Lynne continues to make swims that she hopes will help bring countries together. For example, she swam between Argentina and Chile. And to support peace in the Middle East, she swam the Gulf of Aqaba from Egypt to Israel and from Israel to Jordan. ‘By swimming from one national boundary to another,’ Lynne says, ‘I hope to push the borders open a little further.’


4.Reading for main ideas. Match the sentence beginnings on the left with the sentence endings on the right.

1. Lynne Cox breaks a lot of records a. a. because she wants to encourage peace.
2. Lynne Cox can swim in very cold water b. b.because she is very fast and can tolerate cold water.
2. Lynne Cox swims between countries c. Because she has an extra layer of fat around her organs.


5.Reading for details.

1) Put the sentences in order by time.

___Lynne breaks the English Channel record.

___Lynne swims off the coast of Southern California.

___Lynne swims across the Bering Strait.

___Lynne swims between Argentina and Chile.

___Lynne swims around the Cape of Good Hope.

2) Complete the sentences with the number in the list that follows.

10 30 12 3 2.7 38 5

1. Lynne Cox started to swim when she was ___ years old.

2. She swam ___ miles across the Berling Strait.

3. The water in the Berling Strait was as cold as ___ degrees Fahrenheit.

4. Lynne swam the English Channel in less than ___ hours.

5. When Lynne was swimming around the Cape of Good Hope, a ___-foot-long shark came too close.

6. When she was swimming near Sweden, she had to watch out for ___-foot-long jellyfish.

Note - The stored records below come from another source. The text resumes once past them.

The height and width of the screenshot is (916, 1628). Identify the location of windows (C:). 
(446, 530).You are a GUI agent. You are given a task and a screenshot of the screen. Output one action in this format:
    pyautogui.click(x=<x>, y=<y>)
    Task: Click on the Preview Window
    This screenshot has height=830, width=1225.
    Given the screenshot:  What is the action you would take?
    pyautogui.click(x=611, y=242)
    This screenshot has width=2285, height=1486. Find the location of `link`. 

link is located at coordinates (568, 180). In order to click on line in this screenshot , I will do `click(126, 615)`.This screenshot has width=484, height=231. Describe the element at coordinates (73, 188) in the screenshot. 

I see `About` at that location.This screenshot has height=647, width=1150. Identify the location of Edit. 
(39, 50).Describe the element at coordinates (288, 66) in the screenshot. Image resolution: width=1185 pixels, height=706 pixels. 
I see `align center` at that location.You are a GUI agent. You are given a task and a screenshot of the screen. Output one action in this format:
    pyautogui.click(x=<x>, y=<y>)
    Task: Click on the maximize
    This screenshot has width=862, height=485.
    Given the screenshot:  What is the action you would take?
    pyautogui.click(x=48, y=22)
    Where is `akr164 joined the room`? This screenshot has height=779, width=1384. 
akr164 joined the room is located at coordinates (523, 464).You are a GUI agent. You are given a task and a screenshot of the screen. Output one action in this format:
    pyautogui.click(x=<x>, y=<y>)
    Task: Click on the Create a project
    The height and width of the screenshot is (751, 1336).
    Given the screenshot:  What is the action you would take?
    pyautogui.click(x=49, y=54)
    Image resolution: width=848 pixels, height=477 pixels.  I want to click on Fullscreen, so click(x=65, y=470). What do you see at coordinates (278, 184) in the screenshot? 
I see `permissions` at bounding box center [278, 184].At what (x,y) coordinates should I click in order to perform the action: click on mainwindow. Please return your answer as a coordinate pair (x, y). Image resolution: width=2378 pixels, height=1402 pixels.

7. Most people would die after about ___ minutes in very cold water.

6. Reading between the lines.

Read the following statements. Based on the biography, do you agree or disagree? Why? Discuss your answers with the class.

1. Without the extra layer of fat, Lenny Cox would not be a very good open-water swimmer.

2. Very cold water is the greatest danger that Lynne Cox faces.

3. Lynne Cox now swims only to help to open borders between countries.

4. Lynne Cox’s swims can succeed in improving relations between countries.

5. Lynne Cox’s swimming records are not as important as her peacemaking effort.